Here’s an example of a resulting time course (maximum z-projected and downsampled in space and time to limit file size):

The chick node pipeline uses a different approach to find coordinates that is not based on foreground masking. Instead, it defines simple models of expected instensity profiles along each axis, then fits these models to the observed intensity profiles, and finally uses parameters of the models as new coordinates.

Convention

By convention, pipelines assume that embryos are mounted with the anterior to the left, so the node regresses toward the right and labeled cells leave the node toward the left.

For details on the function’s call signature, see the API reference.

[Expand to view more details on this pipeline]

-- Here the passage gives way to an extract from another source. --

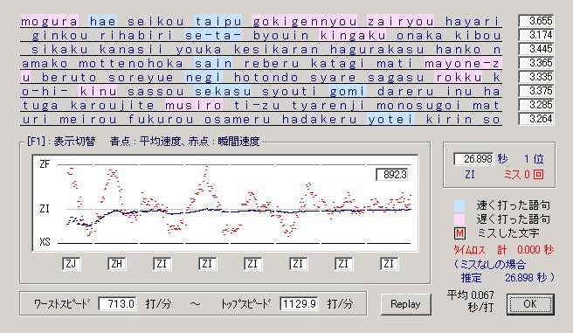Click the word gokigennyou in first line
The image size is (573, 333).
304,21
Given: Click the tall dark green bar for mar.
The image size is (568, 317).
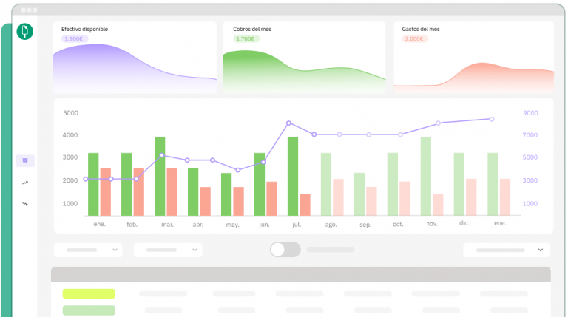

To track z, a mean-intensity projection is performed over the y and x axis to get a 1d intensity profile along the z-axis. A Gaussian curve is then fit to this profile and its mean is used as the new z coordinate.

The equivalent is done to track y (mean-projecting x and z).

To track x, a mean-projection across all of z and across a 1-sigma range of the fitted y-profile is performed to get a 1d itensity profile along the x-axis. A sigmoid curve decreasing from left to righ is then fit to this profile and its inflection point is used as the new x coordinate. This captures the fact that labeled cells will leave the node toward the anterior (left, by convention), so the intensity profile will tend to be high at the left boundary but low at the right (caudal/posterior) boundary.